What the hell am I counting down for in the first place? I’m not boarding that space ship for the Mission to Mars experiment and I haven’t received any dooming news that I have six months left to live, so…why am I counting down again? And then it hit me and it struck me hard. “You idiot! This is why you almost always fail when you make promises to yourself”. Inner Carrie doesn’t mince her words. I realized that the more I put time limits and expectations on my goals, the more prone to failure I become, allowing myself to sink in to the muddy pit of late spring despair. You know, around April when everything you wanted to do by then has fallen by the wayside and you’re standing in line at the DMV on a windy day contemplating why you got out of bed in the first place.
Einstein said that time is an illusion. It is nothing but a man made measurement. Aside from the seasons and sun up to sun down, everything is just…made up. There is a year, January 1 through December 31 which most people on earth abide by, but then there are fiscal years, academic years, performing seasons, blah, blah, blah. Our days are cut up in little chunks of hours, minutes, seconds and there’s before noon, afternoon, evening….wow. I’m exhausted already. We live under these guidelines of a ticking clock and even though it all seems digestible, we still feel like we don’t have enough time. It is always running out. No time to work out. Not enough time spent with someone we love. Never enough time to accomplish tasks at work or at home. There isn’t enough time!! OH MY GOD WE’RE ALL GONNA DIE!
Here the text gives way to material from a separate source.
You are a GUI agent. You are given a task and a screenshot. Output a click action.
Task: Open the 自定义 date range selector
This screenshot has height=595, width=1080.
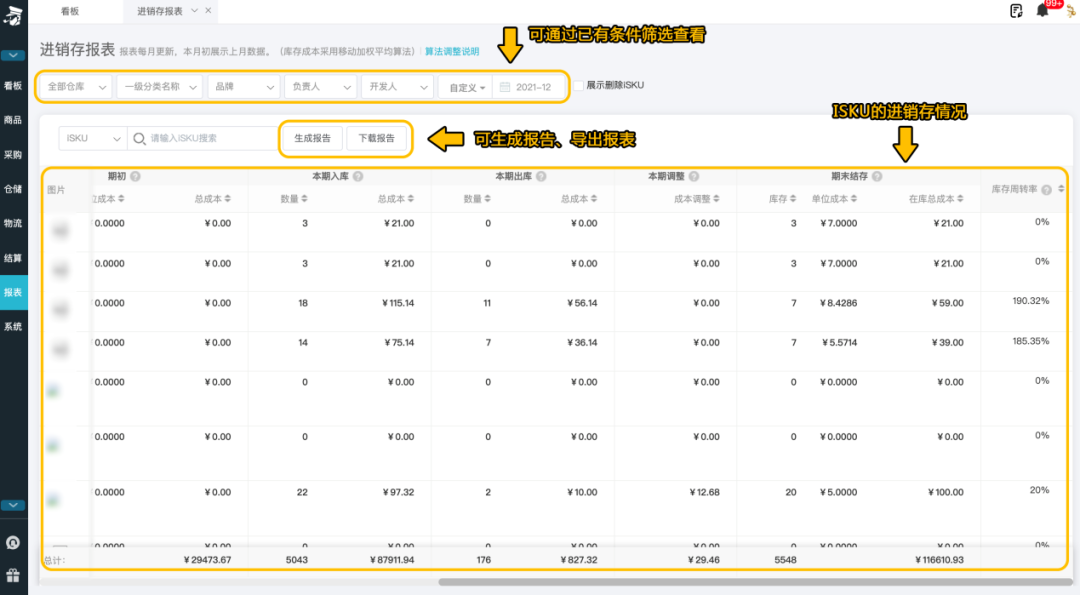tap(466, 86)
Alright, we’ve faced it and now what do we do with it? Heck if I know! But how long are we going to restrict growth, progress, and even joy with this invisible clock ticking away, eating at our souls because we are running out of something that really isn’t even a truth. And how many times are we going to self sabotage because we’ve lost focus of the journey because the only thing we’re watching is that darn timeline we’ve given ourselves to complete…something.
Of course I have goals for the new year. However, this time (ha) I am not going to divide it all up in deadlines that may or may not be met. I’ve done a lot of work on myself and my number one goal is to continue working on Carrie. Allowing her to experience the most beautiful, open, gracious side of herself and to devour the life she is living and allow her to be at peace with all of the humanity that will inevitably happen in 2015. I cannot live categorized by tabs on a file folder of life all leading to some big, giant…thing in the sky. Nope. It is time to fully enjoy all of the big things and everything happening in between them.
Summed up, I am giving myself time. Time to be.
I wish everyone success in whatever you choose to pursue in the coming year. May it be your goals, dreams, dedications, and passion. May this year be the year of the real you and the real me. May we all walk in confidence and at the end of 2015 say “Damn, that was a good year!”